■ **Problem requirements**:
Please set down only the lines below starting with the line with "Where should I click to: Click the empty" and going on through the line with "You are a computer-use", verbatim and without pictures.

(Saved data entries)
—————

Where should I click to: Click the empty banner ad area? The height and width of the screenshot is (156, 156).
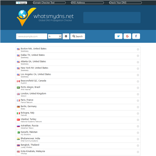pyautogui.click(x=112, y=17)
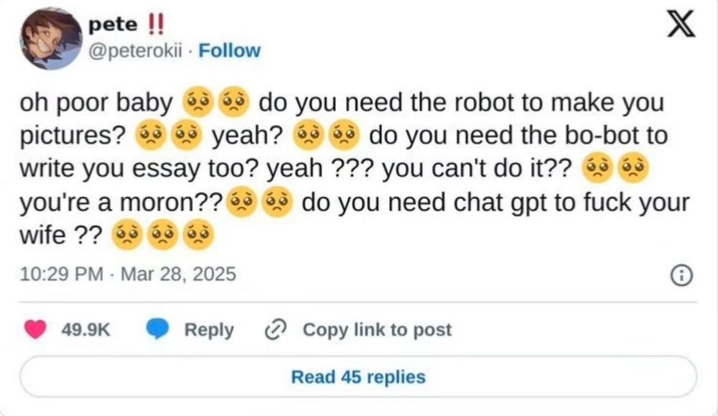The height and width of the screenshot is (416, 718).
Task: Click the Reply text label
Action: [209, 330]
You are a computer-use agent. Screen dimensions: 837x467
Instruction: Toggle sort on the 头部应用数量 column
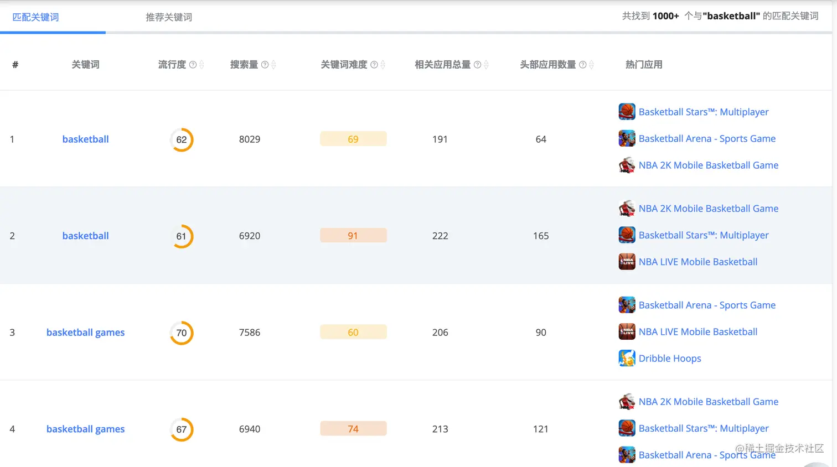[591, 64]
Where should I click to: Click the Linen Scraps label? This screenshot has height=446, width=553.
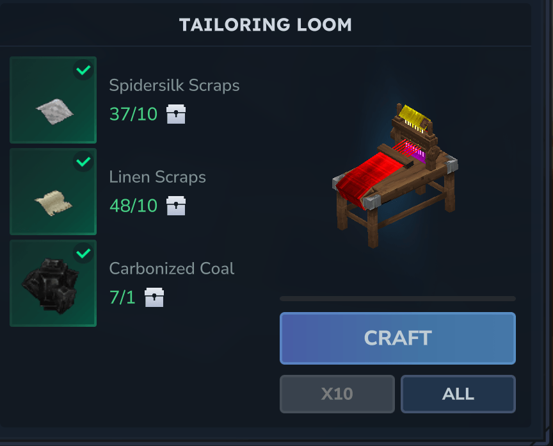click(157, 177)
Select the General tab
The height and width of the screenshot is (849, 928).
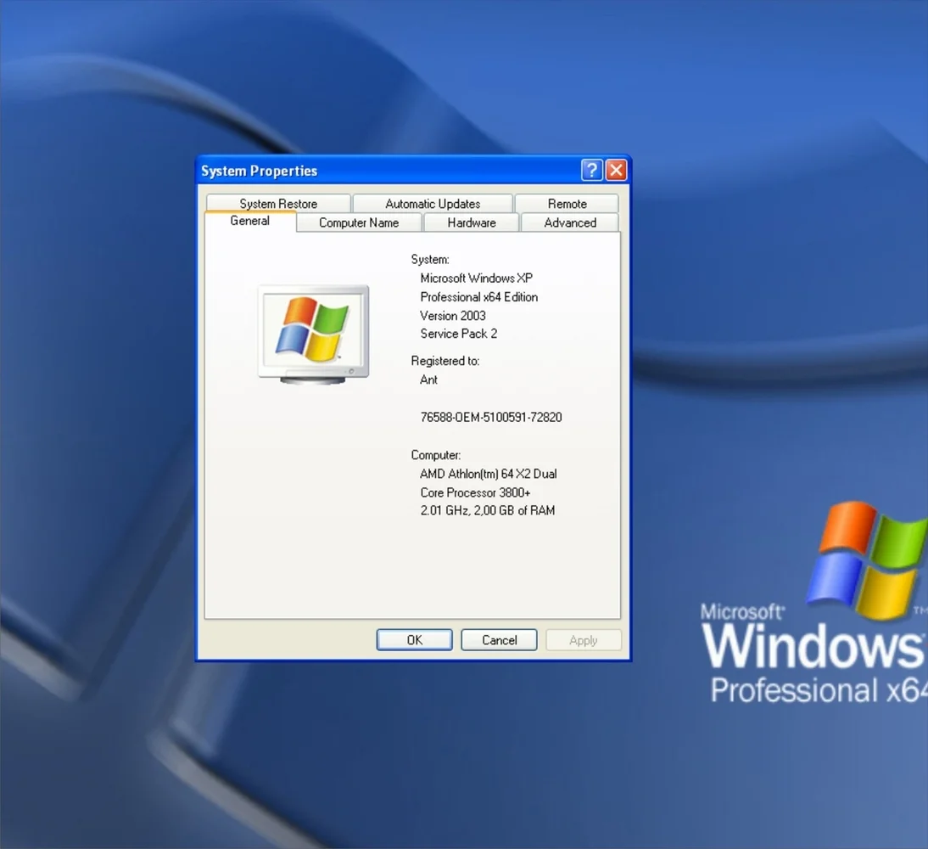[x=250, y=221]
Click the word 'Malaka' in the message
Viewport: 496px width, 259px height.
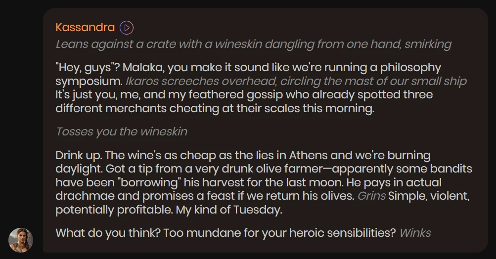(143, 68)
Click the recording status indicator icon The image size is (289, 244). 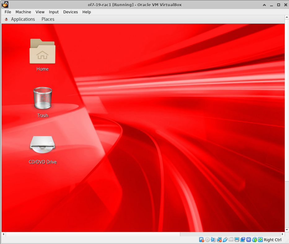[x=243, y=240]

—————

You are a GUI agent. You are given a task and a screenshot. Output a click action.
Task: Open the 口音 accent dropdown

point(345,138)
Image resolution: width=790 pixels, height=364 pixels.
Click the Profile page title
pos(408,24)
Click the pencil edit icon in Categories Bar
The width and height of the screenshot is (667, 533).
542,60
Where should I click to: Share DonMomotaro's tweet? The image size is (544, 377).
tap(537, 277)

—————

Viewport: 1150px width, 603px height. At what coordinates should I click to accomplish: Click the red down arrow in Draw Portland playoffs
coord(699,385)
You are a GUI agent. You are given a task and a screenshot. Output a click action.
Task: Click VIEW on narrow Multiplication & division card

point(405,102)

—————

■ **Exercise output**:
Where should I click to: Click the empty banner ad area? The height and width of the screenshot is (156, 156).
pyautogui.click(x=112, y=17)
The height and width of the screenshot is (416, 718).
Task: Click the Reply text label
Action: [209, 330]
You are a computer-use agent. Screen dimensions: 837x467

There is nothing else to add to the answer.